FIG. 5 shows a dashed line 513, which is the peering channel that can be set up between the TPSs 504 and 507. In general, if an enterprise deploys N TPSs for scalability and redundancy, rather than the two shown in FIG. 5, then N×(N−1)/2 peering channels can be created, so that each TPS has one open peering channel open to each of the other TPSs.
 Once peering channels are created between peered TPSs, a message can be sent between peers over the peering channels until it reaches its target. The message need not traverse the Internet nor the IM service, eventhough the sender and recipient are connected to different TPSs. Sending messages between peers via peering channels, rather than via the IM service, is called message routing.

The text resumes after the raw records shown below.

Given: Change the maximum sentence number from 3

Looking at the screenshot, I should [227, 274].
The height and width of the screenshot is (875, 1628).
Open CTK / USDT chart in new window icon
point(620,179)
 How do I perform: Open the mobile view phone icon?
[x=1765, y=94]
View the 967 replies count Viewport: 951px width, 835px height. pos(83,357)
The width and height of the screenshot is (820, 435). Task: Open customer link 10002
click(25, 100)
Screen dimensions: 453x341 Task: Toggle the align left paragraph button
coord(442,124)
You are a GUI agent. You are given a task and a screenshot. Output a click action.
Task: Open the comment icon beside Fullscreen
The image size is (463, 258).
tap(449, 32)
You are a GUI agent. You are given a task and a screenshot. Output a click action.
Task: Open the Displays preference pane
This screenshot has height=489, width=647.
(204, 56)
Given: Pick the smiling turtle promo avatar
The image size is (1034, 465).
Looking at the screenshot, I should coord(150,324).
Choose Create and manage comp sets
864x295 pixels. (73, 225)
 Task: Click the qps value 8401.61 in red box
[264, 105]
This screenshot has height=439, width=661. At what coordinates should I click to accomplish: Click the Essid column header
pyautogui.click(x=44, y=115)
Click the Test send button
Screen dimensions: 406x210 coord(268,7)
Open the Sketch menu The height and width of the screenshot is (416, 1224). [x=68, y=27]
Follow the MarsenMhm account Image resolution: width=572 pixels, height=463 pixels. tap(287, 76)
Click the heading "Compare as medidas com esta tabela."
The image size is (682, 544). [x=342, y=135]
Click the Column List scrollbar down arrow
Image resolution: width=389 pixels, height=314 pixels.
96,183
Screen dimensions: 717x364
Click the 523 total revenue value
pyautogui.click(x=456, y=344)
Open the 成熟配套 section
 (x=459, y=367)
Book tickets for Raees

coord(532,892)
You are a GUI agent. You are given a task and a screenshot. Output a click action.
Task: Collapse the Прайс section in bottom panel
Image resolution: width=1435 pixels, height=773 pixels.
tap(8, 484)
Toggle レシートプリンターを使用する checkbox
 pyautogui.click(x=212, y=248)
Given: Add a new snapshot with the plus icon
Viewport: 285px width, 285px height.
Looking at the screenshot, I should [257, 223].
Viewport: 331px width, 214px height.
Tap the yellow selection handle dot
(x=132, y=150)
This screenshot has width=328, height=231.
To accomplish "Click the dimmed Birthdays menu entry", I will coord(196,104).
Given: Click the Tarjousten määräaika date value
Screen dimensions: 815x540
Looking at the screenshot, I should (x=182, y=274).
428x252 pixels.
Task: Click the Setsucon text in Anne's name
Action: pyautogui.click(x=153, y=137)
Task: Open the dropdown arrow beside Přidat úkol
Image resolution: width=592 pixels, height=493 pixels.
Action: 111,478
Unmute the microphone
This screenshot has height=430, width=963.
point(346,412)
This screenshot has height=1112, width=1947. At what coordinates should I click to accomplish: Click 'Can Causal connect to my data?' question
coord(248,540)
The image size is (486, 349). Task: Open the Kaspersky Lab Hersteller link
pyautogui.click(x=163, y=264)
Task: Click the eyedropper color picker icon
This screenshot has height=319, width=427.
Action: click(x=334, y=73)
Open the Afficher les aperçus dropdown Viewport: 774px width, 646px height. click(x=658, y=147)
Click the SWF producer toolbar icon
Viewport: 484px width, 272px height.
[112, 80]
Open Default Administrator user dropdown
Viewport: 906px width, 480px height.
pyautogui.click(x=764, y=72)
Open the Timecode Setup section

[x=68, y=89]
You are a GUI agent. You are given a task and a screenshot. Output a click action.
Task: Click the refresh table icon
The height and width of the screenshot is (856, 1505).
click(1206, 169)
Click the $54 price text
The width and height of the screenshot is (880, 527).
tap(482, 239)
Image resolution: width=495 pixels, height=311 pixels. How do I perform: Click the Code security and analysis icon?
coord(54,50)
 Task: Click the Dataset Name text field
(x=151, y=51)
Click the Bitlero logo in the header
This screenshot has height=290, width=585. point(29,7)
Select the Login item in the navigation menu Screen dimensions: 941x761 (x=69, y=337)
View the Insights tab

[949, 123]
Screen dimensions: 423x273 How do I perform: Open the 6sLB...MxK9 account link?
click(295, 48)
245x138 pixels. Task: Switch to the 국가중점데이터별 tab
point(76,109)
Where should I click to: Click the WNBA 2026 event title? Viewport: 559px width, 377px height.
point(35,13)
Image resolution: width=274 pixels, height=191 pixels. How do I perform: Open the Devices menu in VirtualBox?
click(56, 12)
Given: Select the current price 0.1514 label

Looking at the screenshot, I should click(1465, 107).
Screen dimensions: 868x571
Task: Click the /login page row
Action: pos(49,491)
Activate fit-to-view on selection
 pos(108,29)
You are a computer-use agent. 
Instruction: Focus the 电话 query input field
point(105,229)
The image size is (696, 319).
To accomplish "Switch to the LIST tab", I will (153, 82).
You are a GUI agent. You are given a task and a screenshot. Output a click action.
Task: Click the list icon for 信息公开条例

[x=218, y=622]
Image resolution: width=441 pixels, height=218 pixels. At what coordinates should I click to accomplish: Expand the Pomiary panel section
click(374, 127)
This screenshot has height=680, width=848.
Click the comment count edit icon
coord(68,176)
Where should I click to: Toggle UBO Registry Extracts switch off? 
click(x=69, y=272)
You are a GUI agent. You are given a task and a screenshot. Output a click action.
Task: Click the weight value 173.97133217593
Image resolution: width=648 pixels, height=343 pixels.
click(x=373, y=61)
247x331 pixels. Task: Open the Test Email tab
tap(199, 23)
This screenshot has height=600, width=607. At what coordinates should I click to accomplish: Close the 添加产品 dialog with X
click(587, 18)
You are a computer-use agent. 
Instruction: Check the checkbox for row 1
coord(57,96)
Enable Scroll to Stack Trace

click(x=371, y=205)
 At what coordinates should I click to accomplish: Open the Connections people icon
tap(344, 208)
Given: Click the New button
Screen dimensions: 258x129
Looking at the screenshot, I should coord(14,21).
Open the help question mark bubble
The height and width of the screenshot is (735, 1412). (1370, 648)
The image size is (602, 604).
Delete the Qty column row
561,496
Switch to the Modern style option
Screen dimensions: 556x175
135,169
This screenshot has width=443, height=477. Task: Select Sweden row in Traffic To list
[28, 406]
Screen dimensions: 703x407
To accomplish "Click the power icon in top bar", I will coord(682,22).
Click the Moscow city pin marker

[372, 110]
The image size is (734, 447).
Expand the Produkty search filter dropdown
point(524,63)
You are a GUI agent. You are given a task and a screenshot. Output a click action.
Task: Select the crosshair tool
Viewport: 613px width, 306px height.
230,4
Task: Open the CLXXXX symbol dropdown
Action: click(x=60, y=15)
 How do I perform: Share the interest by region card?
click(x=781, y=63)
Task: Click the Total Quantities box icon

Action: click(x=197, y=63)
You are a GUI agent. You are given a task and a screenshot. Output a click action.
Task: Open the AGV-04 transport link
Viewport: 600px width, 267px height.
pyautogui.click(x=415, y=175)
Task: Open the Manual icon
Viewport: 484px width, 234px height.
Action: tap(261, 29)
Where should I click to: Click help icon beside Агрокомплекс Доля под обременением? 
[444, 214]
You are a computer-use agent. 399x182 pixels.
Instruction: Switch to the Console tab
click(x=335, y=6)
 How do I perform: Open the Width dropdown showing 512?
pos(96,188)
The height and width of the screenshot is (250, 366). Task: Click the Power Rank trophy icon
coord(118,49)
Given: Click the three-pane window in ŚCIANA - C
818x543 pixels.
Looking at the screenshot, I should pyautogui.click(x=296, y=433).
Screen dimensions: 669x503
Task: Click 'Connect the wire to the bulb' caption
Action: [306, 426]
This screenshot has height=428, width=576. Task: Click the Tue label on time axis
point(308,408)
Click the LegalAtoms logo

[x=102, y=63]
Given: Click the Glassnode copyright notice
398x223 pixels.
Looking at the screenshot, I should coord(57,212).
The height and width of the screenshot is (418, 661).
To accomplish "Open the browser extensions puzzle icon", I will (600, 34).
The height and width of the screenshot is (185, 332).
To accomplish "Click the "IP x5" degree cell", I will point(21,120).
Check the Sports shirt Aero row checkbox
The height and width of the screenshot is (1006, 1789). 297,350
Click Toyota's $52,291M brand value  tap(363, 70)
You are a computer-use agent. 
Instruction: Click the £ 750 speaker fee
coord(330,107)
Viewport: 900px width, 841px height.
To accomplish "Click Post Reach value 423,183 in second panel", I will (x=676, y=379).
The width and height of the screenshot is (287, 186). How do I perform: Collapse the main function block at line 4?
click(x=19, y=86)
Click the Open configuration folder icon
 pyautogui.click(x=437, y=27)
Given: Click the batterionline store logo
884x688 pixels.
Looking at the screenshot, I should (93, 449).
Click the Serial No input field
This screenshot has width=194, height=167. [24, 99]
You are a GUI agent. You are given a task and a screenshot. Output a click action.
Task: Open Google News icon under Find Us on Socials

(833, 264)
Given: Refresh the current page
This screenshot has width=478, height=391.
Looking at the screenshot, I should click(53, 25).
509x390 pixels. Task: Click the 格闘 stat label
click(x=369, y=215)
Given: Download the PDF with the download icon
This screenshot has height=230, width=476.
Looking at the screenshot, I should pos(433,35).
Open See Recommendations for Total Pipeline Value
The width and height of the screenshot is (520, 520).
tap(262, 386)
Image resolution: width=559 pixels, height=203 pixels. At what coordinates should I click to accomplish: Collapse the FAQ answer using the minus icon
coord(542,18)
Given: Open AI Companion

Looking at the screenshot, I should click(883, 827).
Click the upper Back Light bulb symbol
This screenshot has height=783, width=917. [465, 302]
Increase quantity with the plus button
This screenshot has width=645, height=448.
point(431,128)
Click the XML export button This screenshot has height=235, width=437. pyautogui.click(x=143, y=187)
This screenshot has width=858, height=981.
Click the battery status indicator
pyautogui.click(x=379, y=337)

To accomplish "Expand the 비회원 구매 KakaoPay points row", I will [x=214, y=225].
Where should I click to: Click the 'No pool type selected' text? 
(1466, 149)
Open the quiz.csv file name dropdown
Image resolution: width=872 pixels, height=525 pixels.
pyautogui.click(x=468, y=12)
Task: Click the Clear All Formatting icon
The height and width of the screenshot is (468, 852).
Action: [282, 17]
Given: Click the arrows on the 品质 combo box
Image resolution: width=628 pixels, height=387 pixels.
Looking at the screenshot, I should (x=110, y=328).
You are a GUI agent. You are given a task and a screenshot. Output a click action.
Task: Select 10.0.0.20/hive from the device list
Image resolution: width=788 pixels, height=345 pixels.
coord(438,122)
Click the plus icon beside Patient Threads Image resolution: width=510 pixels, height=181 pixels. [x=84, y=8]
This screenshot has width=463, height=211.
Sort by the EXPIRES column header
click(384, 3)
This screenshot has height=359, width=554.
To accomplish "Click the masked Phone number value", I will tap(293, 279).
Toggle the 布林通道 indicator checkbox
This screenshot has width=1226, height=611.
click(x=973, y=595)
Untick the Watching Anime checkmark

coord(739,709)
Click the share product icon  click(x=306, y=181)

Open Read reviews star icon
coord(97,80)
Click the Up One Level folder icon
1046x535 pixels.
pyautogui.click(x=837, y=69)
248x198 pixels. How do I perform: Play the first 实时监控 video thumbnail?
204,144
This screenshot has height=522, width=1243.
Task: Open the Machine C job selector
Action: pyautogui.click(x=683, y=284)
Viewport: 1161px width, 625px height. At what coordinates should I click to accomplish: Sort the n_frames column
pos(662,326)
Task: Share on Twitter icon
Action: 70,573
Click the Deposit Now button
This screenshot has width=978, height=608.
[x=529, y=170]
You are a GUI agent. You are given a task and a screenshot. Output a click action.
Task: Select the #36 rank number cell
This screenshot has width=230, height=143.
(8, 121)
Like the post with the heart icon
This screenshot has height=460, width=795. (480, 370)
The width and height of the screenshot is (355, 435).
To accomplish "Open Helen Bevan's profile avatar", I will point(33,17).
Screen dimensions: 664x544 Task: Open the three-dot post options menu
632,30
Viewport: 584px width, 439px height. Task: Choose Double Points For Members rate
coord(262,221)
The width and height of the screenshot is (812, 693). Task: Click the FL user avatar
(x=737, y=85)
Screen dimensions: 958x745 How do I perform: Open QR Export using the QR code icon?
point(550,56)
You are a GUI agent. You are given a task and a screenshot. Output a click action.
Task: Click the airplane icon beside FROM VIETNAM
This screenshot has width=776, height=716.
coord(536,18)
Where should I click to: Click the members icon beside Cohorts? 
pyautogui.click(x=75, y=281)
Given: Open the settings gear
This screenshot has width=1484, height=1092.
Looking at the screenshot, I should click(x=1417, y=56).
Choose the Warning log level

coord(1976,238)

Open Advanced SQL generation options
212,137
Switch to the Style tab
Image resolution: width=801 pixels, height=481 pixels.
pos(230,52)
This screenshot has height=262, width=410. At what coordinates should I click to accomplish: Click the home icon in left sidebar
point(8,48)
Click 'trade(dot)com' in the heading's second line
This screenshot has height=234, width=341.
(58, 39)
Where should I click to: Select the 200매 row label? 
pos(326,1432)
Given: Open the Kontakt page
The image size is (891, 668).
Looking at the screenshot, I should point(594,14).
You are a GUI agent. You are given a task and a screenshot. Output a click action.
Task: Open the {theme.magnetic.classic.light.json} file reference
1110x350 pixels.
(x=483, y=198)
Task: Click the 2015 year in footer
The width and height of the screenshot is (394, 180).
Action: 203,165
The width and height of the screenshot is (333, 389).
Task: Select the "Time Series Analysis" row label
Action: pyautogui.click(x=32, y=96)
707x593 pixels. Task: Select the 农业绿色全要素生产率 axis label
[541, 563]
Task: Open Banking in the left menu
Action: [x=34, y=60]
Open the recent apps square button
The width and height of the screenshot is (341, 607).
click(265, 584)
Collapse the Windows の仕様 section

 A TPS uses the peering channel to communicate with its peers (other TPSs). The communication may include but is not limited to one or more of the following actions:
 1. send user availability indications
 2. query for user availability
 3. send messages
 To implement message routing, each peer maintains two tables of information. The first table, the peer table, simply keeps track of all the peering connections. Some messages are sent to all peers in the peer table simultaneously. These messages are called broadcast messages.
 The second table, the user availability table, keeps track of the availability of users along with the peer, to which the users are attached, if any. To prevent the user availability table from growing unboundedly, its entries can expire after a period of inactivity.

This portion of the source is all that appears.